Gheorgui Martov ran an international credit-card cash-out ring based in Chicago.
The feds say he also had ties to the Bulgarian mob.
And he talked like it.
They caught him bragging about beatings, about death threats and about putting a gun to a doorman’s head in an elevator while trying to exact revenge for an arrest.
The feds caught Martov warning a rival would be “cut into pieces,” and they even say he once shared a recorded call of a victim describing a beating Martov had ordered.
On Thursday, Martov said his three years in federal jail left him a “changed man.”
But U.S. District Judge Ronald Guzman sentenced him to seven years in prison, calling Martov’s crimes a “direct assault on the system of transferring wealth” that was particularly difficult to prosecute because it crossed international borders.
Still, Guzman noted Martov’s crimes did not involve drugs or acts of violence — despite Martov’s tough talk.
Martov, 41, collected stolen debit and credit card numbers and PINs from accomplices overseas and passed them on to associates who encoded the numbers onto new cards and cashed them out at ATMs around Chicago. They passed the cash back to Martov after taking a cut, and Martov would then pay his suppliers.
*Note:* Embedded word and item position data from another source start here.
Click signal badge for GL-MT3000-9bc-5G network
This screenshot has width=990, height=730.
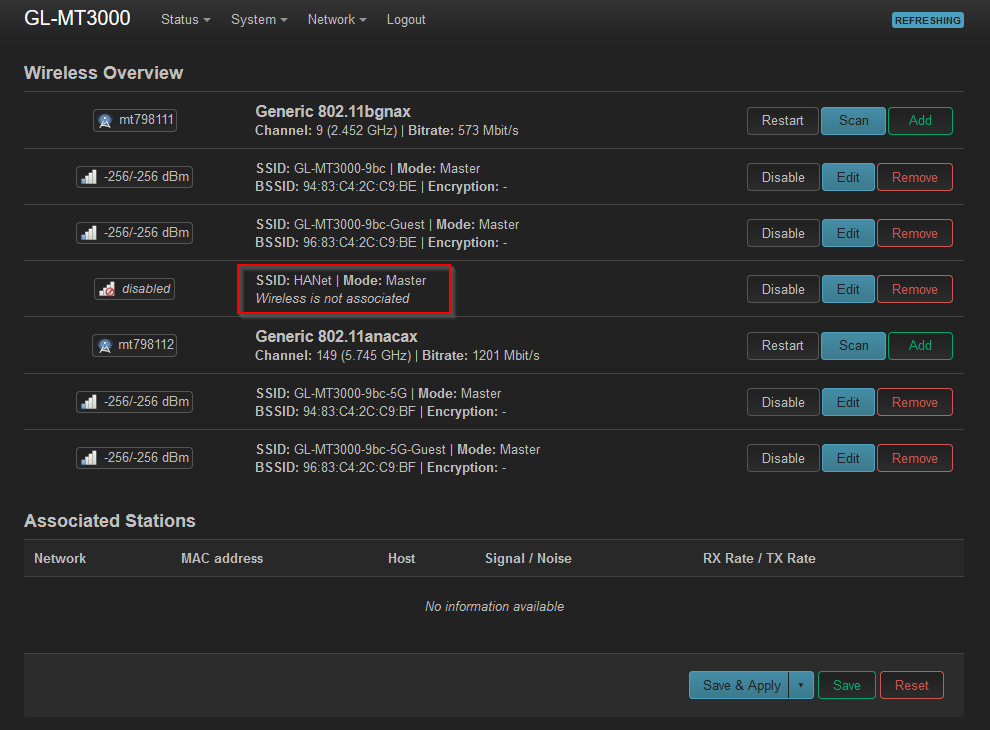pyautogui.click(x=135, y=402)
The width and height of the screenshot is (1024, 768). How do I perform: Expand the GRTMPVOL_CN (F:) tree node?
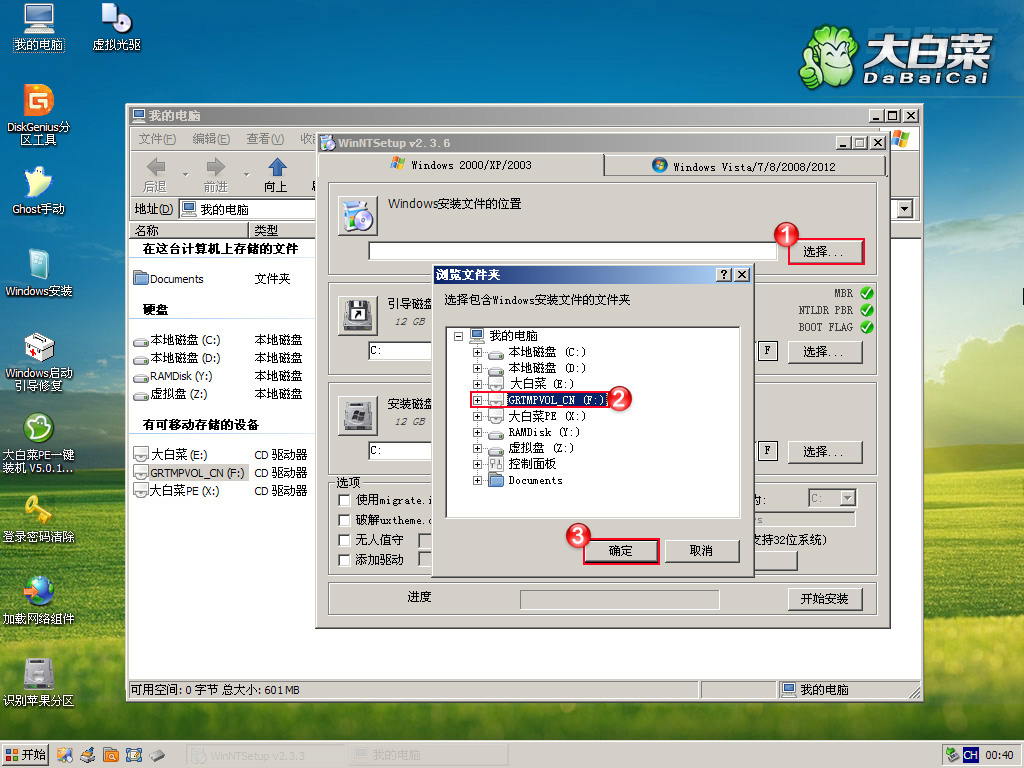(x=477, y=400)
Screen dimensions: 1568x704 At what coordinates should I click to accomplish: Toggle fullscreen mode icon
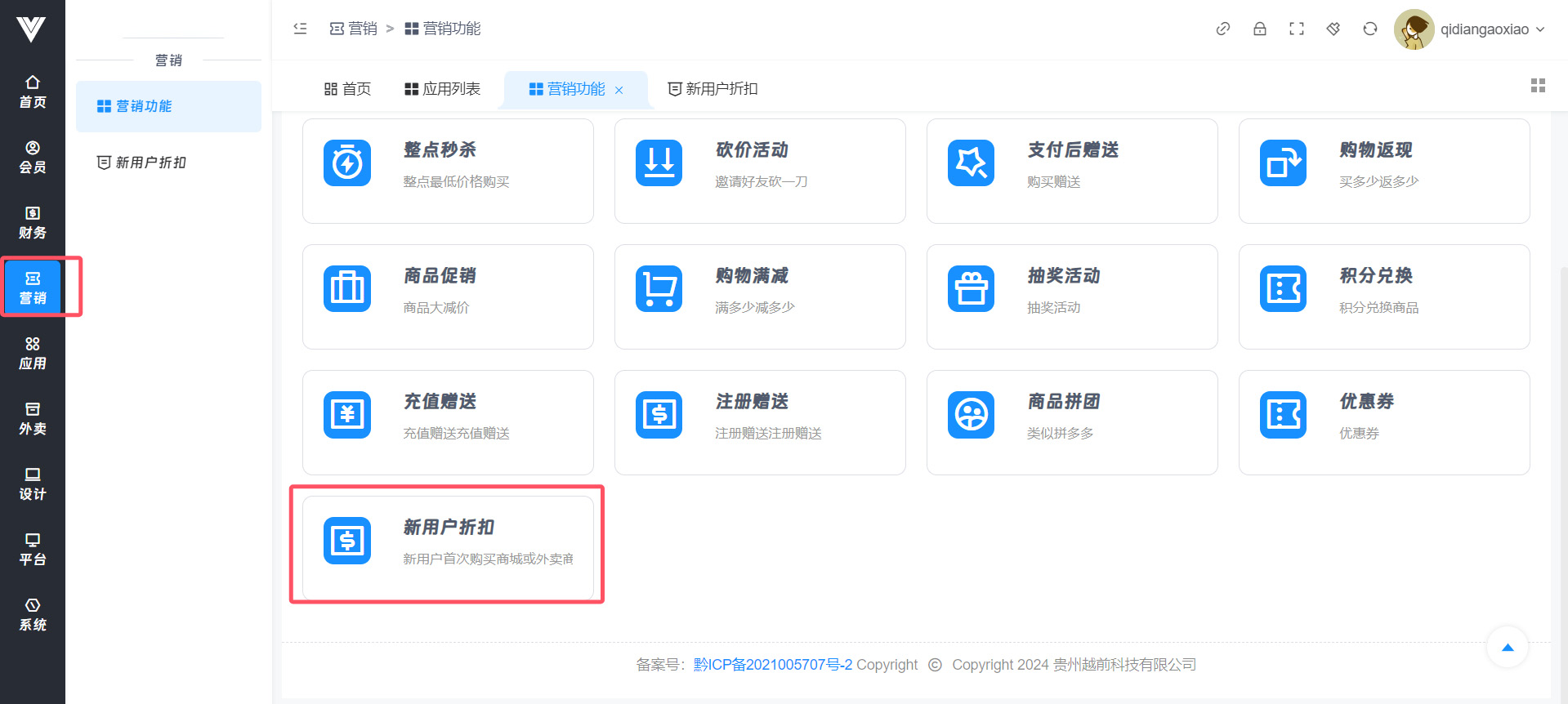(x=1296, y=29)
Martov allegedly once bragged that he made $500,000 from Russian cards in one week. One of Martov’s co-defendants also once said he was receiving $200,000 a week from Martov’s fast-moving crew in 2011.
Assistant U.S. Attorney Scott Edenfield called the whole thing “Mr. Martov’s operation” and asked Guzman to send Martov away for nine to 11 years.
But Martov’s attorney, Andrea Gambino, basically asked for time served. Her client has been in federal jail for more than three years, but just pleaded guilty in September to one count of wire fraud. She also said Martov has struggled with “a very serious opioid addiction.”
When Martov’s sentence is complete, he is likely to be deported to Bulgaria, where he was born and raised.